For years, I considered this a virtue.
Or at the very least, not a problem. I was the peacemaker. Rarely rocked the boat. Gave in rather than cause a fuss.
I was a nice Christian girl. Good Christian girls don’t make waves. Making other people happy was the right thing to do.
I thought I was noble.
And then I had children.
Two beautiful, amazing, extremely strong-willed, quite vocal, opinionated children.
My “noble” people-pleasing tendencies had hit a crossroads. The only way that I could avoid conflict and make my kids “happy” was to give in to them.
However, the more I tried to appease them, the more unhappy and demanding they seemed to become.

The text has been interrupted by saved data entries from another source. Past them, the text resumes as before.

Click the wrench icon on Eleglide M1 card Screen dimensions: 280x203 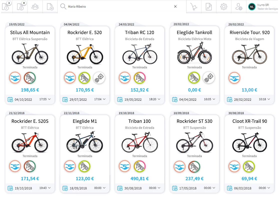tap(84, 167)
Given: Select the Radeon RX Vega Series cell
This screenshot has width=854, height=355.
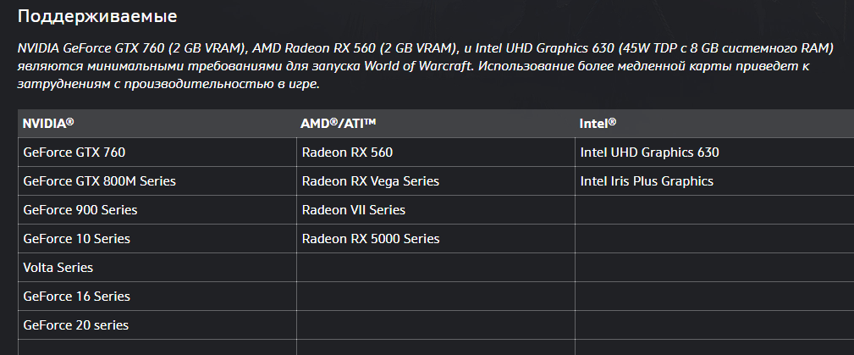Looking at the screenshot, I should [371, 181].
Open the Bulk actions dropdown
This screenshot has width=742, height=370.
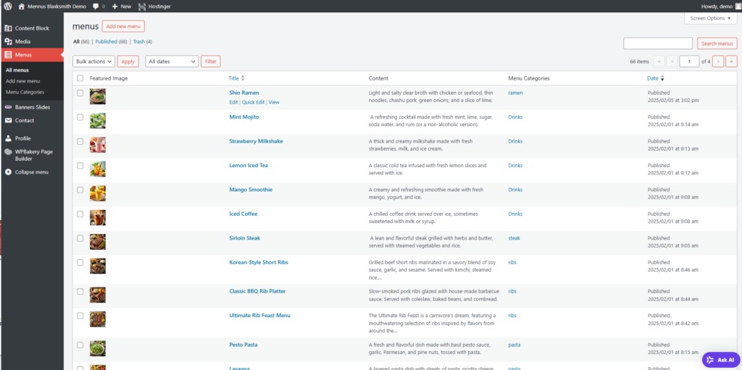(x=93, y=62)
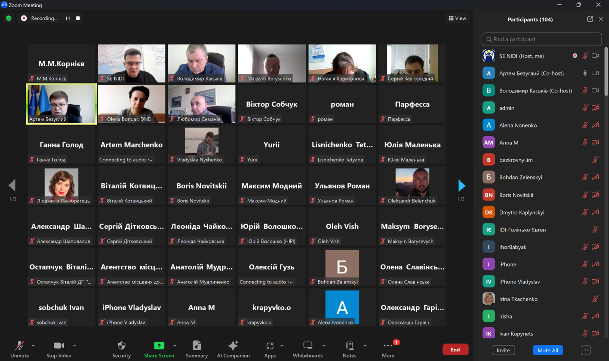Stop the recording with the square button
The height and width of the screenshot is (361, 609).
(x=78, y=18)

And I became more angry and resentful. It made me so mad that they kept putting me in this uncomfortable place. Why couldn’t they just obey?

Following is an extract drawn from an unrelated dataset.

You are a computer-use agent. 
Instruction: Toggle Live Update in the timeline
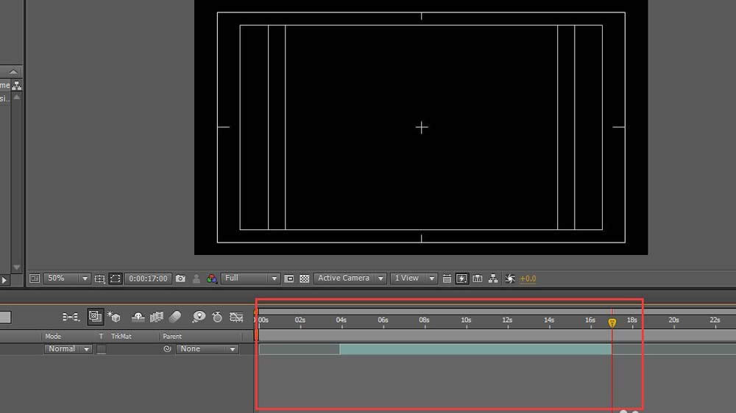tap(95, 317)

My parenting approach during their younger years was truly the definition of insanity. You know, doing the same thing over and over again and expecting a different result.
I gave way too many second chances. “No” didn’t really mean “no.” It was just the starting point of negotiations with Mom.
I required far too little responsibility of them because it would often cause full-blown drama.
The quest for all this “happiness” (cough) came into ironic full bloom in the middle school years. All those “yeses” that should have been “no’s” resulted in a lack of respect. The responsibility that wasn’t given gave way to an air of entitlement.
Not much bliss going on in my house.
I had to make a crushing acknowledgement: I wanted my children to be happy. However, my overriding desire was for my own happiness. That was at the root of my people pleasing. Their approval, their happiness was really about filling a void within myself.
A void that only God can fill.
Gradually, this approval-addicted mama came to her senses. God slowly showed me how to quit looking to my kids for my worth. It has been a long, painful — and incredibly freeing — process.
The road to a healthy, respect-filled relationship with my kids hasn’t progressed in a straight line. Sometimes I still fall back into old patterns. But not nearly as often as I used to.
When I’m unsure about whether to say “yes” to one of my kids’ requests, I’ve found it helpful to ask myself a few questions:
Is this about my comfort? I ask myself if I’m saying “yes” — or letting something slide — because I don’t want the conflict. Is my decision in their best interest — or mine?
Will saying “yes” to this bring my kids closer to being an adult that is responsible, giving and loving? Letting our kids have what they want feels good — for the moment. I’ve had to train myself to take a long-term view in my decision-making. I’ve learned the hard way that the self-serving decisions I make today have a negative long-term effect on my kids.
Is this an area where I can give grace or do I need to stand firm? Knowing when to give grace or stand firm often depends on the unique strengths and weaknesses of the child. If a child is generally very responsible in an area, but makes a mistake, perhaps you can give grace. However, if it’s an area of weakness and/or one where they are consistently pushing boundaries, it’s important to stand firm. No matter how loudly our people-pleasing nature is screaming. The bottom line is that answering this question really requires asking for Divine wisdom daily — sometimes moment by moment!
Setting new boundaries — and enduring the resulting pushback — has been hard for me and my kids. But we are all better for it.
And while I still hate conflict, this “nice Christian girl” has learned to fight.